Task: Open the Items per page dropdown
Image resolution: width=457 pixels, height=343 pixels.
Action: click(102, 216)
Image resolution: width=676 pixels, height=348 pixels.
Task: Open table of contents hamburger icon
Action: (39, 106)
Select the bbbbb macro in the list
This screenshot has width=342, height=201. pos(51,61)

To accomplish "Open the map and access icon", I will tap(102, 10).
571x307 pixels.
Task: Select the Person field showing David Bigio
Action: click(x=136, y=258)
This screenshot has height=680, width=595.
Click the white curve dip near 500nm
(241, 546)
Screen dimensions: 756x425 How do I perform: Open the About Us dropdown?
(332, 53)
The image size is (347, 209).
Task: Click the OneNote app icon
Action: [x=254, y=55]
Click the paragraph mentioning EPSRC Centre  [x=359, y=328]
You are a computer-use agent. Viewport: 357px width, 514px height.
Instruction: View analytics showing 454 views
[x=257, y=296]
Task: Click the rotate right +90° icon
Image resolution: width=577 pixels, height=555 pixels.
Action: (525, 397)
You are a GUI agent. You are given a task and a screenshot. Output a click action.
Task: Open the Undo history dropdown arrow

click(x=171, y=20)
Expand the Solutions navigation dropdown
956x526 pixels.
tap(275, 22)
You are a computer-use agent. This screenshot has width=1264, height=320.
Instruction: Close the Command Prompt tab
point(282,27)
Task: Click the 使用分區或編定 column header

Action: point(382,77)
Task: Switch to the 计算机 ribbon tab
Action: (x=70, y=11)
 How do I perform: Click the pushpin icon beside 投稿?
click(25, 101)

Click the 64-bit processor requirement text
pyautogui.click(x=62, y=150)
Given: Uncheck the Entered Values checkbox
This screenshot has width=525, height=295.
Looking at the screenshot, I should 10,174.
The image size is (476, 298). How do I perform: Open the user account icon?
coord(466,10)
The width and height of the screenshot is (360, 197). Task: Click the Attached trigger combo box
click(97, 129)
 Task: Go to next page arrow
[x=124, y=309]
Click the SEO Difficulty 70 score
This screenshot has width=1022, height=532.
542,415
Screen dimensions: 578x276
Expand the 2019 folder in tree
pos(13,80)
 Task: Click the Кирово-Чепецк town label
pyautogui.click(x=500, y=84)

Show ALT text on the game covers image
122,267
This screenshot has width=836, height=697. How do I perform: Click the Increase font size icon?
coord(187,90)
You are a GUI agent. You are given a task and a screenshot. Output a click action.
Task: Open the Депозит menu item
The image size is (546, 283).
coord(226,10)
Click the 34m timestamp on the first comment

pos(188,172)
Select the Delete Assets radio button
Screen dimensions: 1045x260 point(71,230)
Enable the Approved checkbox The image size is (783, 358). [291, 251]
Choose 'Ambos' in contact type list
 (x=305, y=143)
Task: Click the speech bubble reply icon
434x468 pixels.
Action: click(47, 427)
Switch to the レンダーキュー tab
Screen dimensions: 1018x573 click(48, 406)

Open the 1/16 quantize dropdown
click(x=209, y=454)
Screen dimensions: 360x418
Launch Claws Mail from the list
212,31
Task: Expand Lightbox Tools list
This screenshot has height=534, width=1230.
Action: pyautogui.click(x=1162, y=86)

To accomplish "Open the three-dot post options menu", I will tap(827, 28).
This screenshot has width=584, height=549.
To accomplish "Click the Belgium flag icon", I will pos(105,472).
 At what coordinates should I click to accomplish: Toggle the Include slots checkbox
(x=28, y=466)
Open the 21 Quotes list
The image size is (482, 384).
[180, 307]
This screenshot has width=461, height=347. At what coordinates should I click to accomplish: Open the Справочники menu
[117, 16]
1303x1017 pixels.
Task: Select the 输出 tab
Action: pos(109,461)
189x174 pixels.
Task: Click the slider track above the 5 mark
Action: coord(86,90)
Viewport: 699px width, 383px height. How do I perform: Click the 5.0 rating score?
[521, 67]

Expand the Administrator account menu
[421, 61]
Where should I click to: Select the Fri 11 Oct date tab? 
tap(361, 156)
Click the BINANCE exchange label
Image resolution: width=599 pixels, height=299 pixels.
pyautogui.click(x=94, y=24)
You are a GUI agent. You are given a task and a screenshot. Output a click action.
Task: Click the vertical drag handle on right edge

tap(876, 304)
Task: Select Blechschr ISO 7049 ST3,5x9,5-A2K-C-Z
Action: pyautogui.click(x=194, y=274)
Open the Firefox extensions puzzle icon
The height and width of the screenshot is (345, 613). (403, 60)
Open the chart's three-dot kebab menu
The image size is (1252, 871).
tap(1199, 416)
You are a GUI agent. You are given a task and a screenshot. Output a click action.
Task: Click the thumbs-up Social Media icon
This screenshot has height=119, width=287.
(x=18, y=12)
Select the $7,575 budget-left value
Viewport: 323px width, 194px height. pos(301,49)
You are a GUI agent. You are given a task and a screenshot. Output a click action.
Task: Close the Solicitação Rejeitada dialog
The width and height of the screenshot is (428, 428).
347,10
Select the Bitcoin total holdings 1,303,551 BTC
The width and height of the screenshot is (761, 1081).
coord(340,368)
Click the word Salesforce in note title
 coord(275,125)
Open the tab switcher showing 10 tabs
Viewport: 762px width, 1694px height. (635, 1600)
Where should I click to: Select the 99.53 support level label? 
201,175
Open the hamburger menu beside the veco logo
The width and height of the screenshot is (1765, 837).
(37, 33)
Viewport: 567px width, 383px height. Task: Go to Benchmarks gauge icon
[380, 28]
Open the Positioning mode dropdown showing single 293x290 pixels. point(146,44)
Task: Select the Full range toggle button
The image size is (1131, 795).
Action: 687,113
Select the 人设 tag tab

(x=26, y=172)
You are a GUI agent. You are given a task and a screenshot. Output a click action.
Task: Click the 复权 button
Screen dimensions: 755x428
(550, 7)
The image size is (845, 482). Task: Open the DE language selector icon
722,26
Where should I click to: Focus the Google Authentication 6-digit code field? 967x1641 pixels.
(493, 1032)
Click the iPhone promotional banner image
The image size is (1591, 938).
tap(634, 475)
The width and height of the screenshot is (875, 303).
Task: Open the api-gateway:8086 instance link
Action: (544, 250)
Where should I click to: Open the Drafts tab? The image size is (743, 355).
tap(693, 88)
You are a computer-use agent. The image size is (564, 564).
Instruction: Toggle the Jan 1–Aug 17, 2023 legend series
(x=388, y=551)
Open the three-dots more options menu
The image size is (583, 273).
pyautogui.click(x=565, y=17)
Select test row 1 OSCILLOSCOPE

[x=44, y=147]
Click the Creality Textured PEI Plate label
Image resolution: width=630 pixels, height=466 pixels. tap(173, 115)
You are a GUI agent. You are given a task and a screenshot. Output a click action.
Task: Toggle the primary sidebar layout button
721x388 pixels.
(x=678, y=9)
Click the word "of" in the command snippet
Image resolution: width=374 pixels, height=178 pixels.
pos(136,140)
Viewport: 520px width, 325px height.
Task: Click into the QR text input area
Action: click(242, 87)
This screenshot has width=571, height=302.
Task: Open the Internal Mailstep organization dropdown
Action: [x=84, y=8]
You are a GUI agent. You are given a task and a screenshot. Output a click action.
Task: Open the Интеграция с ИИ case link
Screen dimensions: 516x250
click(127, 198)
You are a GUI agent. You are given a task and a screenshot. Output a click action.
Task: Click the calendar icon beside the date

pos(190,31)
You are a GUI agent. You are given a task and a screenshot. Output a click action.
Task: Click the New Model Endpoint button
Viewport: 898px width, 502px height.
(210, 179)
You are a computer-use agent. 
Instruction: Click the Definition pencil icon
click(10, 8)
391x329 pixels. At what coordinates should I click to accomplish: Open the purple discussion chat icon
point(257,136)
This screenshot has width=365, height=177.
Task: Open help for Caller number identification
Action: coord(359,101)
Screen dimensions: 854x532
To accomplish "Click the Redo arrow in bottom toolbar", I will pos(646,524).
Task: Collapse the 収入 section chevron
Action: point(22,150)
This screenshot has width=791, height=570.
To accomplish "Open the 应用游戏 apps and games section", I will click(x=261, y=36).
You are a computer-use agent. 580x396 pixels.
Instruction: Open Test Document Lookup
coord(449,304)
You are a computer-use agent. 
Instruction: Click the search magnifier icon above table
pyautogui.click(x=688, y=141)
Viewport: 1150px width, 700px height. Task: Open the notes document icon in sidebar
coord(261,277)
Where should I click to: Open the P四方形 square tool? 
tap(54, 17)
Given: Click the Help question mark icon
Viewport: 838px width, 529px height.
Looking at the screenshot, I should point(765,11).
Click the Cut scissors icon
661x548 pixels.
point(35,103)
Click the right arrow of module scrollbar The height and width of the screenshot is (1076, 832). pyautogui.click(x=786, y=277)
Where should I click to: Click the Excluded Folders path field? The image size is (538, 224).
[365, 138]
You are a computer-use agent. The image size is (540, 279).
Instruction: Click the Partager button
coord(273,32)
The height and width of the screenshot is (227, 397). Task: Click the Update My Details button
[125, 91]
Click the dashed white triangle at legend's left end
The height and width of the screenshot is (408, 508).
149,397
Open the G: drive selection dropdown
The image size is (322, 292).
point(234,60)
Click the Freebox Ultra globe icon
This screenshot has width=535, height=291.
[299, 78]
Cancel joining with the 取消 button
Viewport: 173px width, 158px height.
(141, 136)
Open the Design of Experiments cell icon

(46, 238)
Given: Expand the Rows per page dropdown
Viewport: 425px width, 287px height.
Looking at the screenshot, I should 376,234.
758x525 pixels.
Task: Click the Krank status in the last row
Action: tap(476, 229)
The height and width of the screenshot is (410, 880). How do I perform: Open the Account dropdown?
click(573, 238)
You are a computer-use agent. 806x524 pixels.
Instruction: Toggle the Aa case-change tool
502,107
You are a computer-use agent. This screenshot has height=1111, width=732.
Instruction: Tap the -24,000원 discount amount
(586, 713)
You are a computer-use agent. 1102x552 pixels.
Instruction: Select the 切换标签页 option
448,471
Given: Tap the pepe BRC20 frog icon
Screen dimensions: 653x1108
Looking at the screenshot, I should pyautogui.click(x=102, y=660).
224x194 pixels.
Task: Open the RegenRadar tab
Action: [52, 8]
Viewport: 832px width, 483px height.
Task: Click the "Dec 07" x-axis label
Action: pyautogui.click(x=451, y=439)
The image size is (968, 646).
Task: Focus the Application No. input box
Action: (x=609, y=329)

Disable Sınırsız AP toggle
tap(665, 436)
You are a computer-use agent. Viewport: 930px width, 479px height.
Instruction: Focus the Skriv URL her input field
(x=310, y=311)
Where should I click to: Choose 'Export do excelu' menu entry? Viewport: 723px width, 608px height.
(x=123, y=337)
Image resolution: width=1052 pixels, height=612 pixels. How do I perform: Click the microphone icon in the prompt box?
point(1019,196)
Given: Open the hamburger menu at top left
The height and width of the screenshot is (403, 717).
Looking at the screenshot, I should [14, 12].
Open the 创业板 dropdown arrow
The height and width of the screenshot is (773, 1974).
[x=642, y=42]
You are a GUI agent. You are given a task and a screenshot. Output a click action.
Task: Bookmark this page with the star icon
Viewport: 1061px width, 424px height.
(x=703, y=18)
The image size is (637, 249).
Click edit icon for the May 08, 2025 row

□ □ □ □ □ □ □

> _Aim of the task_:
Which lines of the records contain the word "with"? Copy each of them.

> _Worked solution_:
Cancel joining with the 取消 button
Task: Bookmark this page with the star icon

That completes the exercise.